ABOUT THIS TASK
Each line of the entries below that includes "computer" belongs in your answer.
(DATA FOR THIS TASK begins)
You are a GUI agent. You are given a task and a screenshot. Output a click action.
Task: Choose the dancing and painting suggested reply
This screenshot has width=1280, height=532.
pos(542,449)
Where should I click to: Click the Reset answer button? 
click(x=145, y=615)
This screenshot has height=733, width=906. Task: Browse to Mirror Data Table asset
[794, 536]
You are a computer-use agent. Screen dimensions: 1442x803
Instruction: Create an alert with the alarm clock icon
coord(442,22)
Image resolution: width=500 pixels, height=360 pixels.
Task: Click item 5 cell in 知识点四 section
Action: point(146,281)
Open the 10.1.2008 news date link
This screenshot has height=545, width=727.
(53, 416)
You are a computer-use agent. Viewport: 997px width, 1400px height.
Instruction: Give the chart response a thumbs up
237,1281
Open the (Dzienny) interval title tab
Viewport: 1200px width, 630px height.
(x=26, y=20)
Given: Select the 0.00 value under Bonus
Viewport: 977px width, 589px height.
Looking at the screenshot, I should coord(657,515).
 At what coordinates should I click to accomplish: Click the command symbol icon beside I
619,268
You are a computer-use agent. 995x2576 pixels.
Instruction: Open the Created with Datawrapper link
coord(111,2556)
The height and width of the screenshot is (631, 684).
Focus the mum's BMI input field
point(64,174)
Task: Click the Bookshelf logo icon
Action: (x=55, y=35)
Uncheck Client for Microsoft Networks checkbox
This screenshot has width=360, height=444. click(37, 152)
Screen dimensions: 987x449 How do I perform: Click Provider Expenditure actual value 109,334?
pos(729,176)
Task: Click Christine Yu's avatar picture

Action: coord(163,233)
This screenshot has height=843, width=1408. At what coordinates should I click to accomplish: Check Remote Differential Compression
(DATA FOR THIS TASK ends)
RESULT FOR THIS EXERCISE
You are a computer-use agent. Screen dimensions: 1442x803
You are a computer-use agent. Viewport: 997px width, 1400px height.
You are a computer-use agent. 995x2576 pixels.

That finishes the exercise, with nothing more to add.